ニュースカテゴリ:EX CONTENTSのスポーツ

【清水直行のベースボールライフ in NZ】人とのつながりが財産

更新

ロッテの本拠地QVCマリンフィールドで行われた引退セレモニーで投球する清水直行さん。打席には同級生の福浦和也選手が立った=2014年6月28日、葉県千葉市美浜区(中井誠撮影)  6月28日は特別な一日になった。3月に現役引退を表明した私のために、プロ野球人生を歩み始めてから2009年まで在籍したロッテが本拠地で引退セレモニーを催してくれた。自宅から車で約40分。最近も解説者の仕事で何度か足を運んでいるが、運転中もやはり格別な思いが胸にこみ上げてきた。

 この日のために球団が作ってくれたユニホームを身にまとった。現役時代より一回り大きいサイズをお願いしたのだが、いざ袖を通してみるとそこまで太っていなかったのか、少し余裕があった。ユニホームの下には、プロ入りのときに父親がプレゼントしてくれたネクタイを締めた。

 球団は、投球を披露する舞台まで整えてくれた。恥ずかしい投球はできない。直前にブルペンへ行き、感覚を取り戻そうと10球ほど投球練習を行った。これまでの感謝の気持ちも込めてマウンドの土をトンボでならした。この場所とも別れのときがきた。最後に深々と頭を下げ、一塁側ベンチにつながる長い廊下を歩きだした。

 現役時代のことがよみがえってきた。試合時間は決まっている。先発投手はその時間には必ずマウンドに上がらなければならない。当日のブルペンで調子が良くて、「きょうは行ける」と自信を持てる日もあれば、「やばいなあ」と不安が襲い、周りから「粘っていきましょう」と励ましてもらうこともあった。廊下ですれ違う球団スタッフからは力強い言葉をかけてもらった。そうして気持ちが高ぶり、試合を迎えていた。この日も同じだった。

 いざマウンドへ。ファンが「直行コール」で盛り上げてくれた。こんなことがあるんだ。温かい声援が胸にしみこんでくる。在籍時代、いつもそうだった。何度も背中を押してもらって、勝負のマウンドへ向かった。そんな日々がよみがえってくるようだった。

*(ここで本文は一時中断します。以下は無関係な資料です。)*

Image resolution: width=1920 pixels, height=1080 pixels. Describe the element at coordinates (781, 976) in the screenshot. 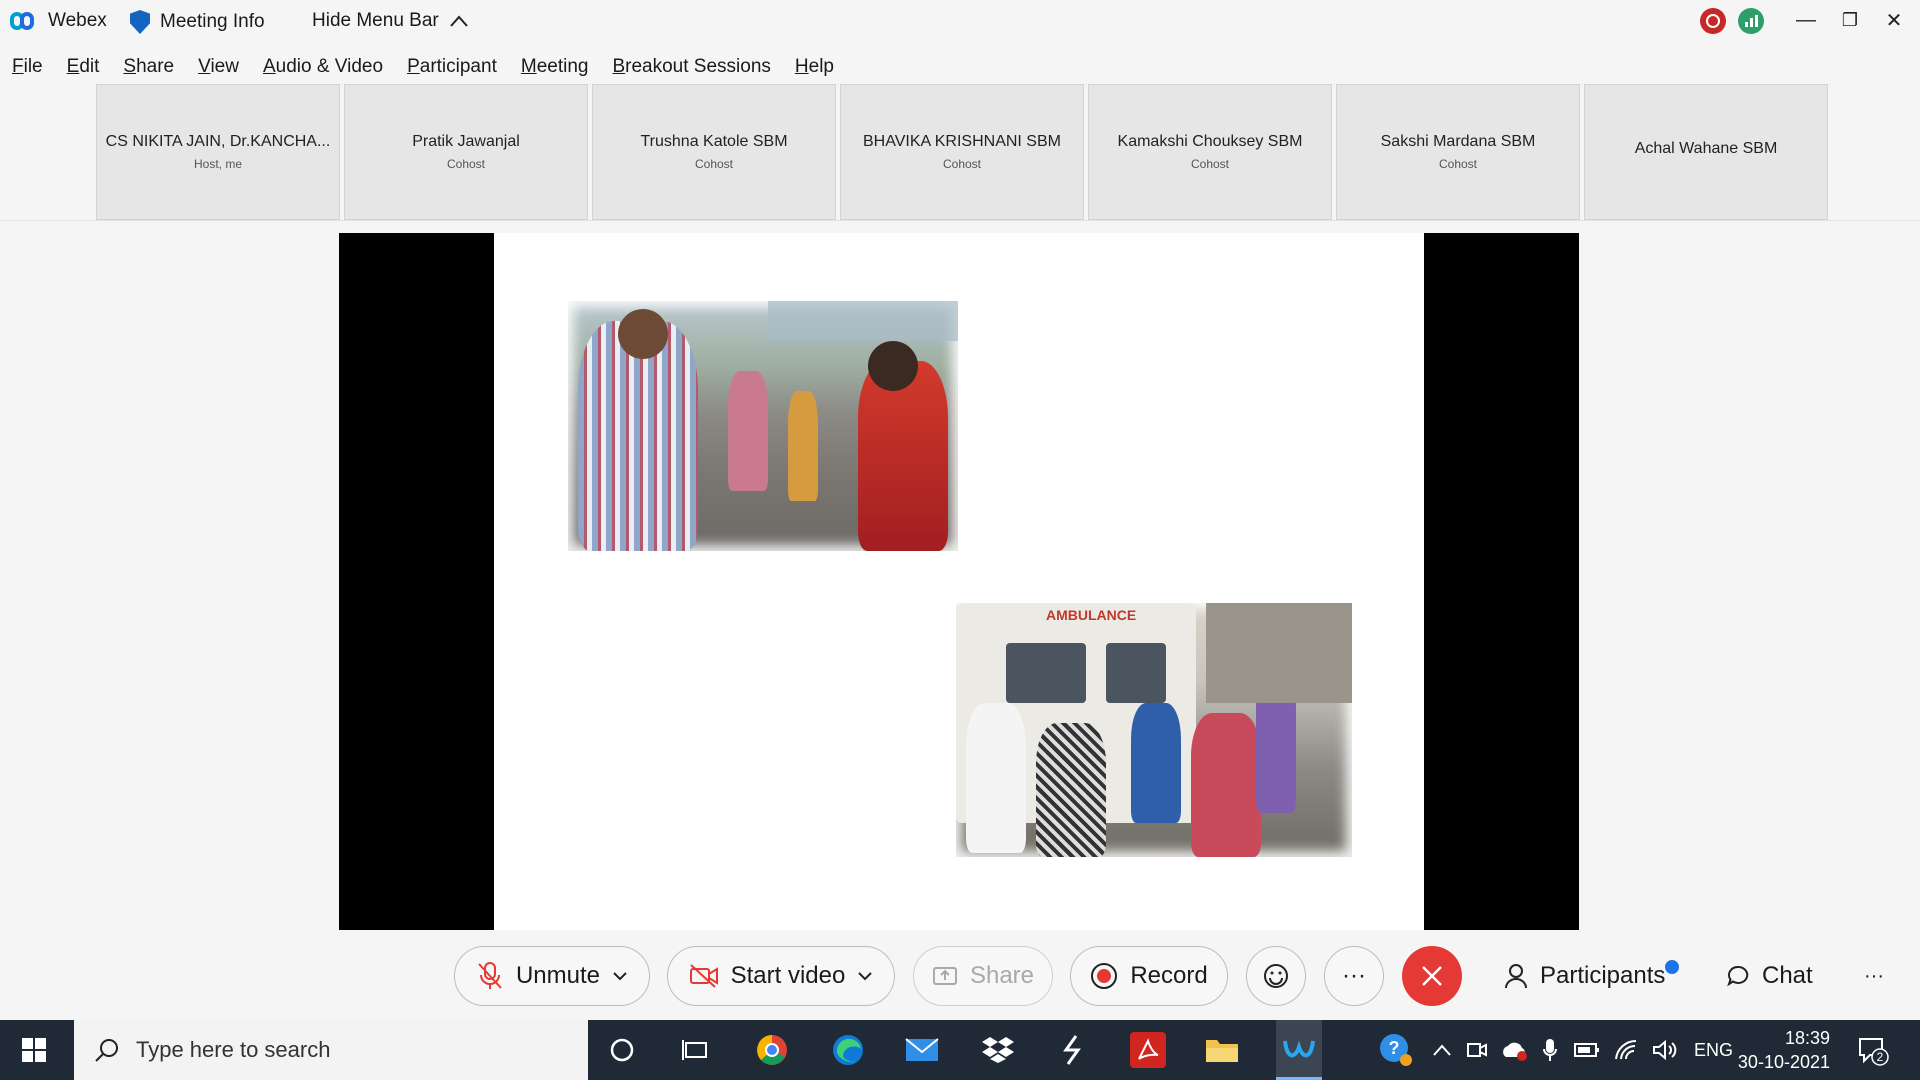

I see `start-video-button: Start video` at that location.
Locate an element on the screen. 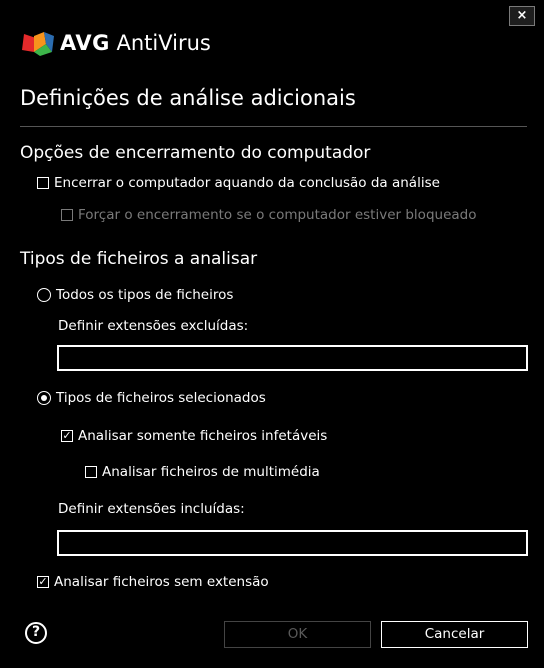 The image size is (544, 668). close-button: × is located at coordinates (522, 16).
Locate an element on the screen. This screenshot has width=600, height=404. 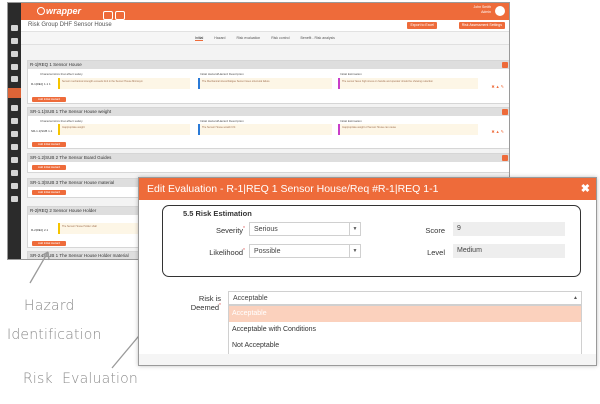
annotation-risk-evaluation: Risk Evaluation is located at coordinates (80, 379).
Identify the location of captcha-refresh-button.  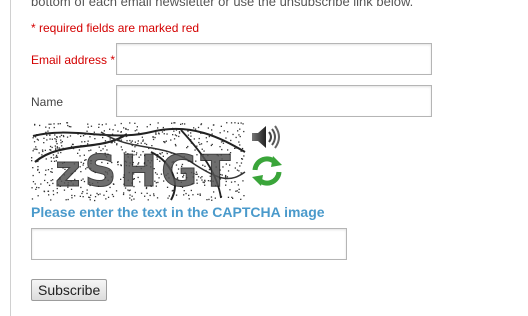
(267, 171).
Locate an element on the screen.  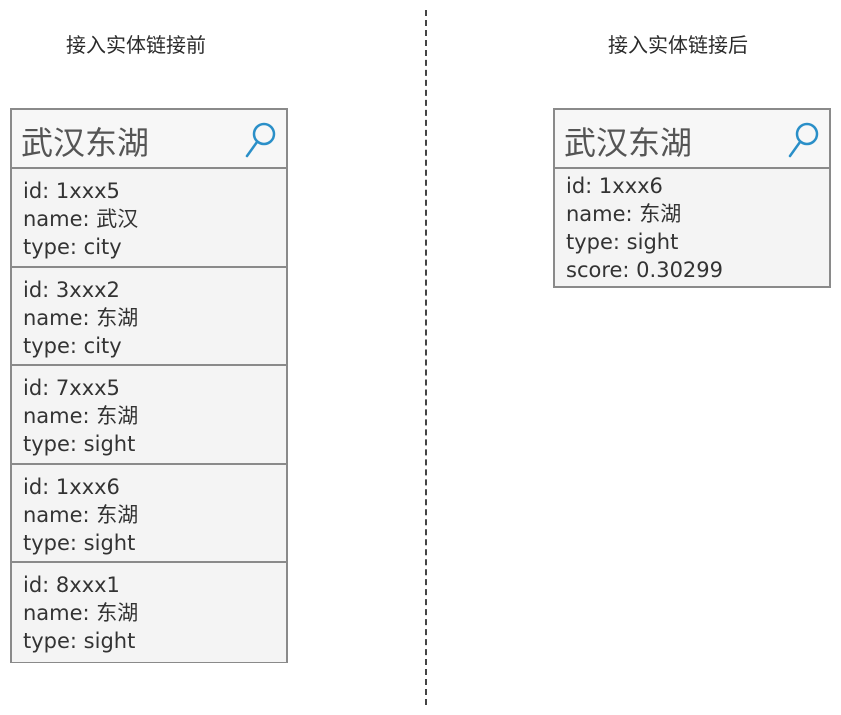
result-id: id: 1xxx5 is located at coordinates (72, 191).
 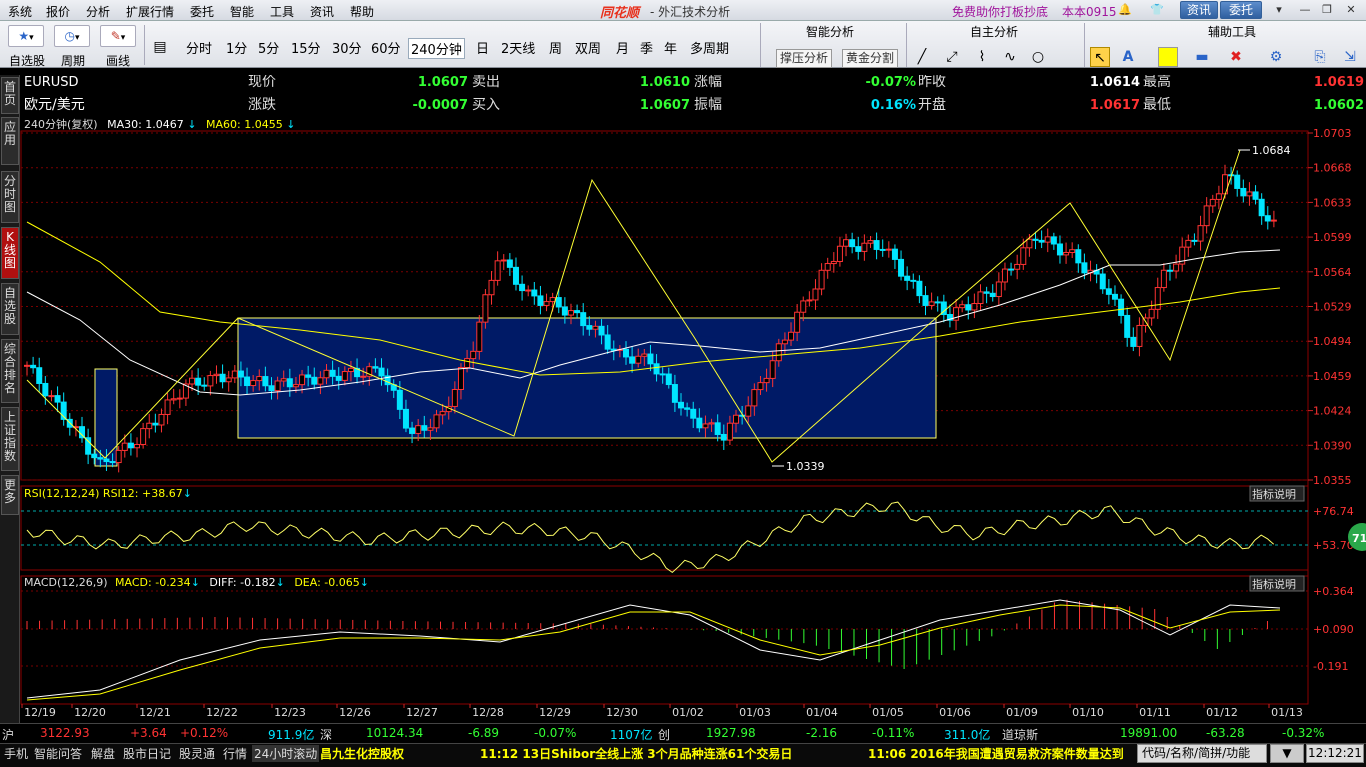 I want to click on support-resistance-button: 撑压分析, so click(x=804, y=58).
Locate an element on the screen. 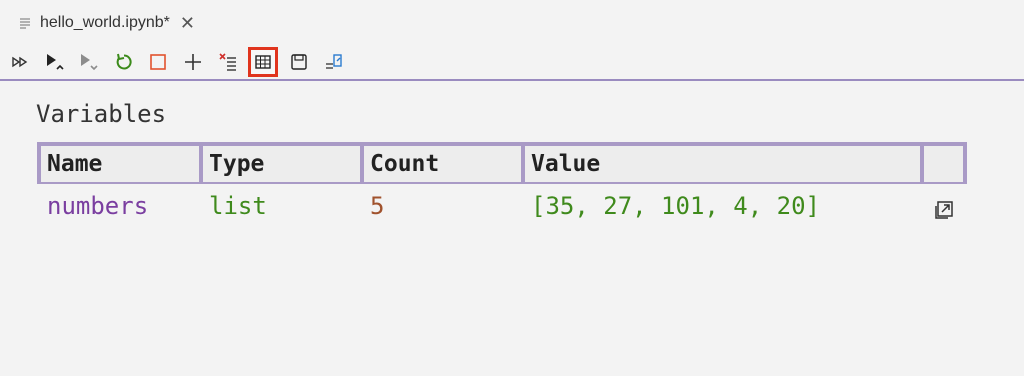 The height and width of the screenshot is (376, 1024). play-up-icon is located at coordinates (56, 62).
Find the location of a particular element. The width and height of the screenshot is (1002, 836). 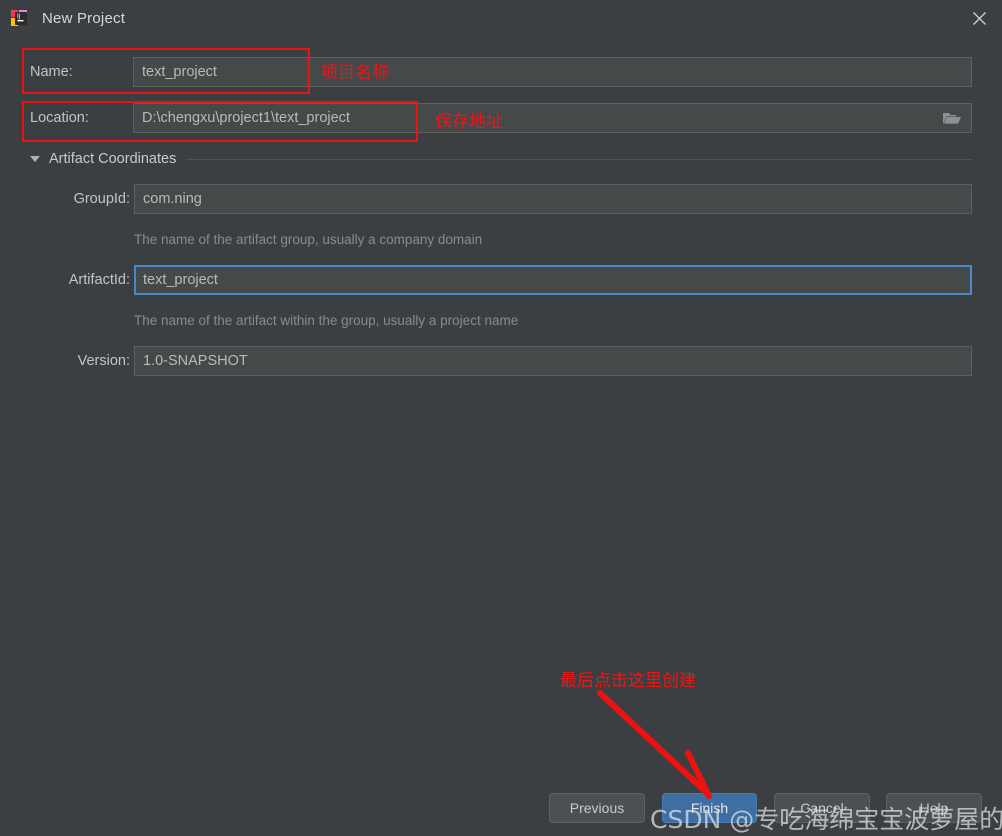

location-label: Location: is located at coordinates (60, 118).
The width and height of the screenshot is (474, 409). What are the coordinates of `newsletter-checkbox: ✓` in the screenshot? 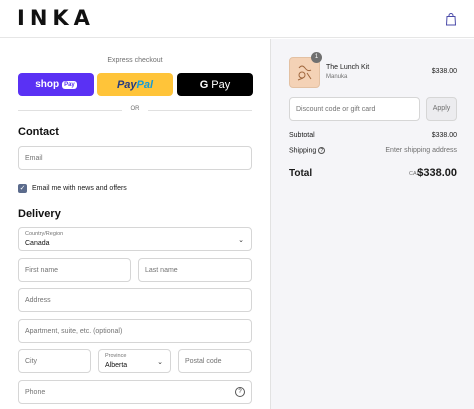 It's located at (22, 188).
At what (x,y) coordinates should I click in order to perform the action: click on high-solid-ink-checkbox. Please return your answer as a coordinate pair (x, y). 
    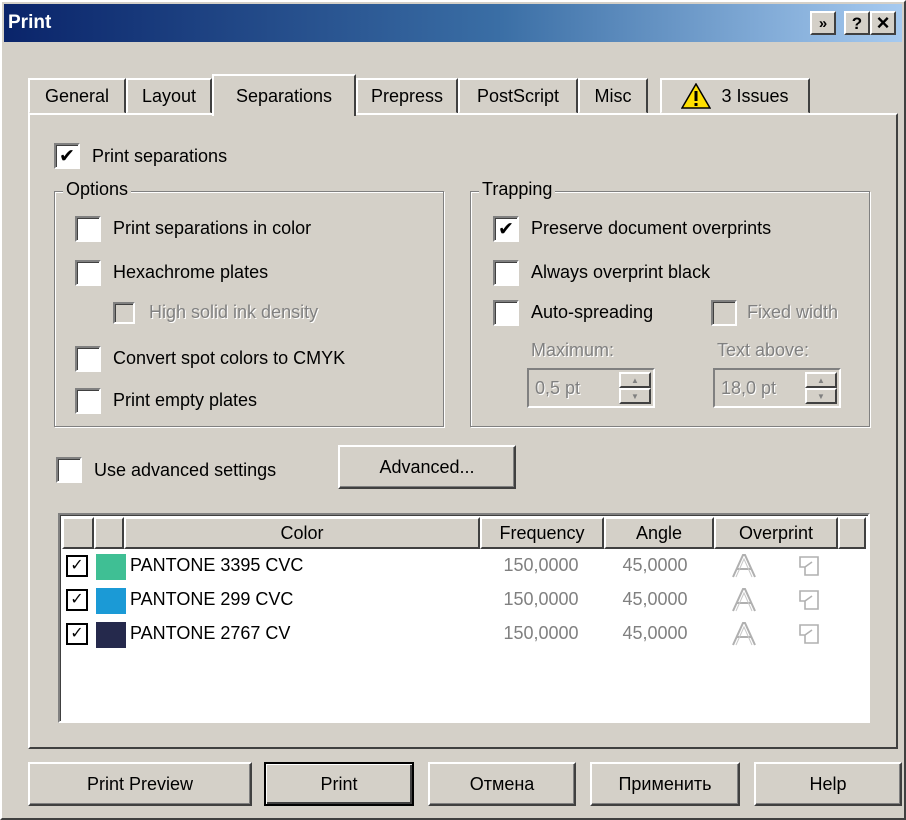
    Looking at the image, I should click on (124, 313).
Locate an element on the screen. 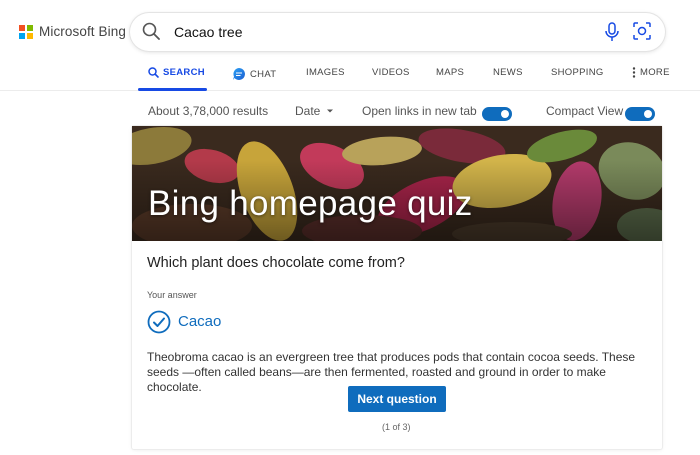 This screenshot has width=700, height=455. your-answer-label: Your answer is located at coordinates (172, 295).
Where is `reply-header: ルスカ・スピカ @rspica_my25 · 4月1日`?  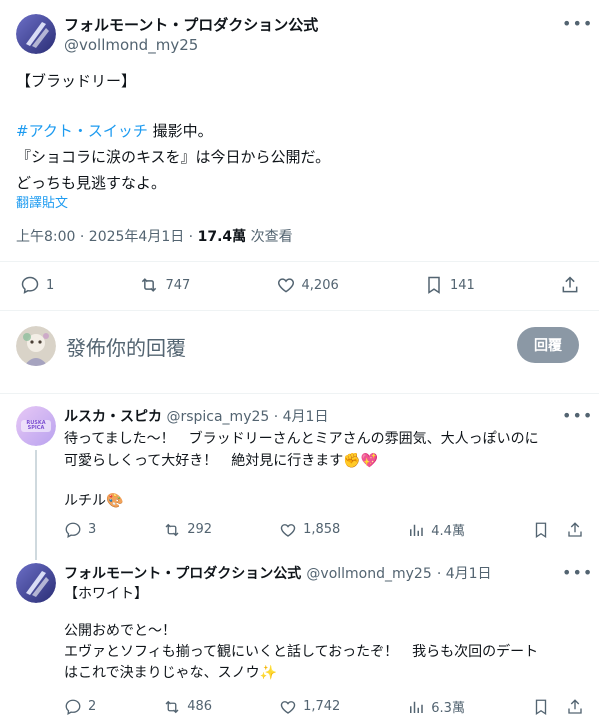
reply-header: ルスカ・スピカ @rspica_my25 · 4月1日 is located at coordinates (196, 416).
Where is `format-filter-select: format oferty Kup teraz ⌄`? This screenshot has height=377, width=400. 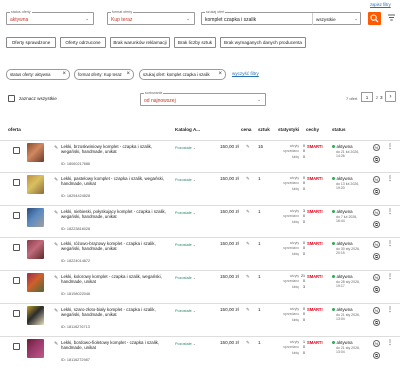 format-filter-select: format oferty Kup teraz ⌄ is located at coordinates (151, 18).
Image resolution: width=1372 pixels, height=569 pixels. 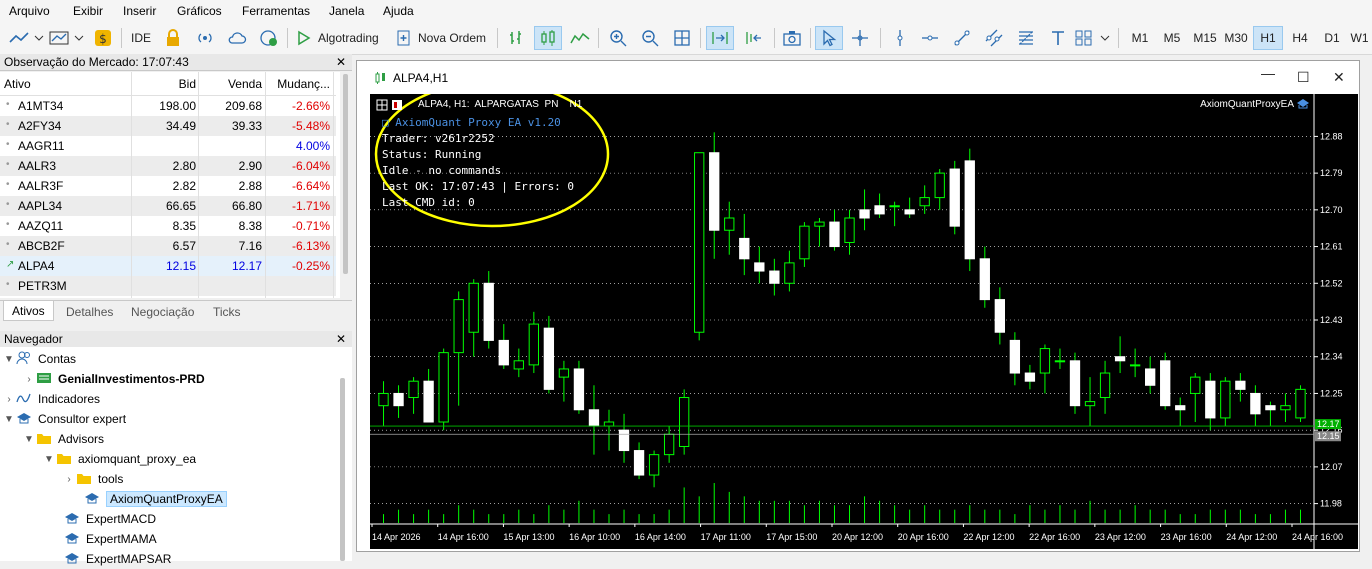 I want to click on zoom-in-icon, so click(x=618, y=38).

 打席には同級生で、2005年にチーム31年ぶりの日本一の歓喜を分かち合った福浦和也が立ってくれた。万感の思いだった。投球後はこれからのロッテを背負っていく唐川侑己(からかわ・ゆうき)から花束を手渡された。ほかの選手からも多くのねぎらいの言葉をもらった。

 ファン、チームメート

 記念のユニホームは、父とともに駆けつけてくれた母にプレゼントした。「(お世話になった球団が)ロッテでよかったやん」。母はそう言ってくれた。

 105回勝って、100回負けた。成績は数字をみればわかる。でも、野球人生の中でできた人とのつながりという、見えない財産こそが、野球人生を終えたときに最も誇れるものだった。記録だけではなく、プロ野球の世界に軌跡を残せた。そう思える無形の財産が、声援をくれたファンであり、支えてくれた裏方さんであり、チームメートであり、他球団にも広がった人間関係だった。

 現役時代を振り返ると、劣等感をいつも抱いていた。同級生の上原浩治(レッドソックス)のような落差の大きなスプリットがあるわけでもなければ、ライバル球団のエースだった松坂大輔(メッツ)のように高校時代から“怪物”と騒がれたわけでもない。160キロの剛速球もなければ、絶対的なウイニングショットもない。現役13年を振り返っても、防御率1点台というような圧倒的な数字を残したシーズンはなかった。

 カットボールなどをコーナーに投げ分け、任された試合を何とか作っていこうと戦ってきた。とにかく丁寧に。ヒットを何本打たれても、三振が一つも奪えなくても得点をできるだけ許さず、最後までマウンドに立つ-。そんなスタイルを確立しようとやってきた。一瞬で大きな輝きは放てなくても、結果を積み重ねることで信頼感を得る。そんな心づもりだった。

 自分だけの何か見つけ

 セレモニーを終えた後、フェイスブックに写真をアップした。ファンから「将来は指導者として戻ってきてほしい」という趣旨の書き込みをもらった。うれしい限りだが、そんな縁があるとすればもう少し先のことになるだろう。

 日本球界ではユニホームを脱ぐと、ある程度の実績を残した選手には指導者としての道が用意される。球団に残り、編成などのフロントに入る人もいる。自分の中で、そんな第二の人生を考えたこともある。だけど、所属球団がなくなってから正式に引退するまで1年以上の月日があり、その間にいろいろなことを考えた。

 導き出した結論は、自分だけの何かを見つけようということだった。それが海外での指導者の道だった。球団やファンが望んでくれるなら、いつの日か日本で指導者をするチャンスに恵まれれば光栄なことだ。そのときも、国際感覚を持ち合わせた自分だけの特徴を身につけておきたい。

 日本を離れ、南半球のニュージーランドでこれから歩む道には、「パイオニア」の自負もある。道は険しく、思い悩むこともあるだろう。そんなときは「直行コール」を思い出したい。セレモニーで温かく送り出してくれたロッテに感謝し、広い視野を持てるようにもっともっと自分を磨いていきたい。(ニュージーランド野球連盟 清水直行/SANKEI EXPRESS

 ■しみず・なおゆき 1975年11月24日生まれ、38歳。京都市出身。東芝府中を経て、99年千葉ロッテ入団。2002年から5年連続2桁勝利を挙げるなどエースとして活躍し05年の日本一に貢献した。10年から横浜DeNA。通算105勝。アテネ五輪、第1回ワールド・ベースボール・クラシックで日本代表。今年からニュージーランド野球連盟のゼネラルマネジャー補佐兼代表統括コーチを務める。